The Ones: Briana King
The model talks rediscovering skateboarding when she needed it most.
Words: Brandon “Jinx” Jenkins
“The Ones” celebrates a new generation of defiant, talented individuals. Click here for more stories about the cast.
Briana King’s life story is anything but regular. Growing up in Los Angeles, she discovered skateboarding before taking a break from it to pursue other passions. Her mother’s watchful eye kept her somewhat sheltered but didn’t stop her from eventually moving to Australia on a whim.
Australia quickly became home. Briana began a career in modeling that seemed viable long-term. Out of nowhere, a mishap with her paperwork forced her to leave the country after just five years.
At that point, in early 2017, Briana seemed to have lost it all: her visa, her modeling career and her friends. She went to New York City next, where she connected with a few people on Instagram. One of them became a close friend and reintroduced her to skateboarding. Being back on the board turned into a cathartic ritual for Briana, who has been riding diligently ever since (often in AJ1s).
Her life, thus far, sounds like the making of a coming-of-age film, with elements that are relatable to any young person just trying to figure it out. However, at the age of 25, Briana and her story are still being written.
What were your thoughts about the skate scene before you were in it?
I was obsessed with skateboarding. I grew up in California, and it was all around me. I watched videos. I was obsessed with skaters. In my head, I’ve always been part of the skate scene, even when I was a kid and felt like I wasn’t allowed to be, because I was a girl.
I picked up skateboarding again when I moved to New York. I had a friend from Instagram who skated. I started, stopped and then picked it back up again after a lot of drama. It made me feel better.
What is the biggest misconception about you as a skater?
The biggest misconception is that I’m doing it for the glow, so that I can get more jobs. I’m a skater; I’m in this for skating. This is what makes me happy.
Is there ever any fear when you skate?
I’m always scared. I think that’s why I love it. When I’m skateboarding, I think about how scared I am but also how well it’s going to go. I don’t think about anything else. It always works out.
Do you remember how you got any of your scars?
I was skating to one of my friend’s art events when I got this scar on my wrist. It was cold outside, and I didn’t have any gloves on, so I had my hands in my pockets. I skated over a giant pile of chicken wing bones on the ground. I got caught on them, and now I have this gnarly cut from chicken wing bones.
I got this other one on my knuckles when my board popped up. My brand new grip tape just demolished my knuckle.
Heard you broke a rib.

> _What you should do_
Revise a section of the Briana King profile: begin at the words "Briana King’s life" and stop after "(often in AJ1s).", replacing "New York City" with "NYC". The records that follow were taken from a different source.

> _Provided records_

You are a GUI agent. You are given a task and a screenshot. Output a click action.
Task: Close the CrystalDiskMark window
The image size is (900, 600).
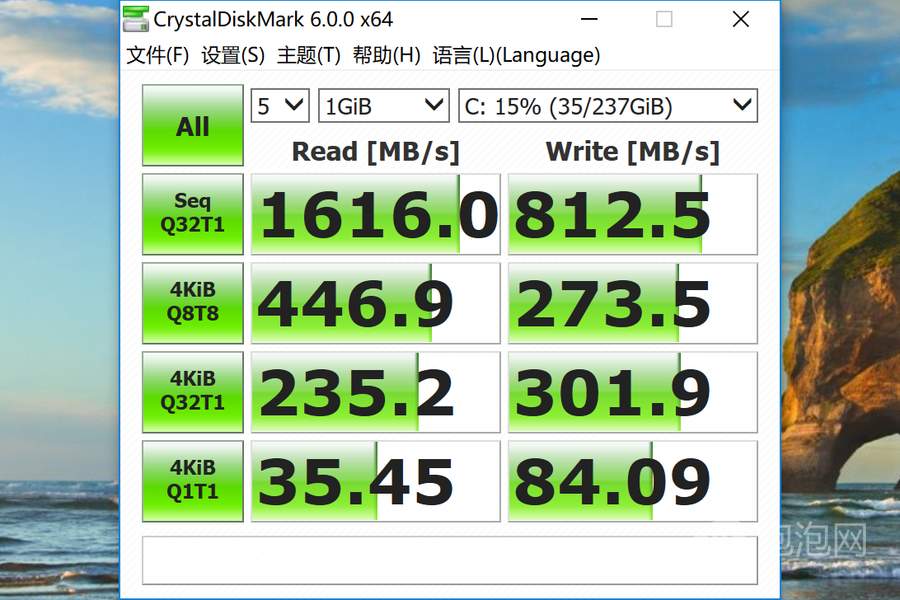pos(740,19)
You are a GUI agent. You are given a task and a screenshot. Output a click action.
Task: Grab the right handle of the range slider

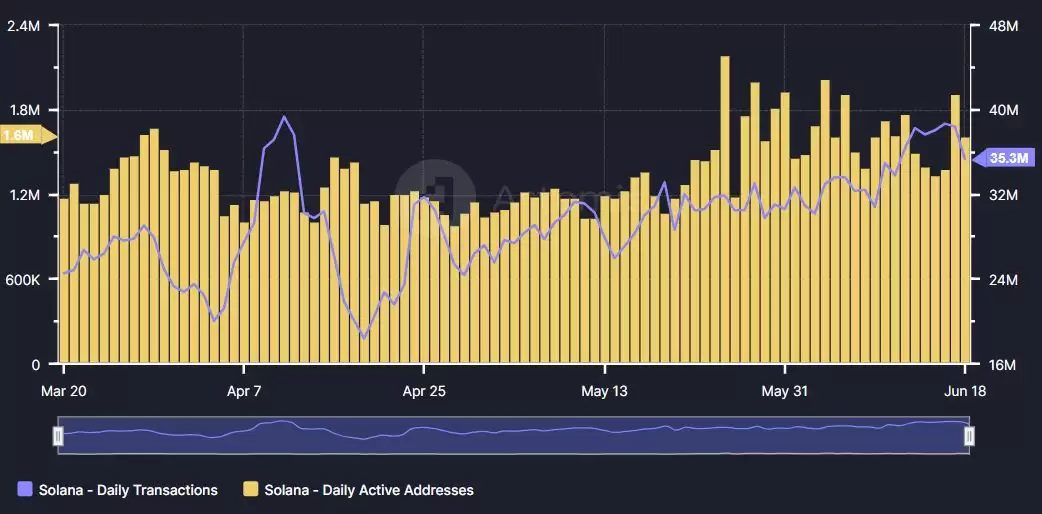(x=968, y=436)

> _Exercise solution_
Briana King’s life story is anything but regular. Growing up in Los Angeles, she discovered skateboarding before taking a break from it to pursue other passions. Her mother’s watchful eye kept her somewhat sheltered but didn’t stop her from eventually moving to Australia on a whim.
Australia quickly became home. Briana began a career in modeling that seemed viable long-term. Out of nowhere, a mishap with her paperwork forced her to leave the country after just five years.
At that point, in early 2017, Briana seemed to have lost it all: her visa, her modeling career and her friends. She went to NYC next, where she connected with a few people on Instagram. One of them became a close friend and reintroduced her to skateboarding. Being back on the board turned into a cathartic ritual for Briana, who has been riding diligently ever since (often in AJ1s).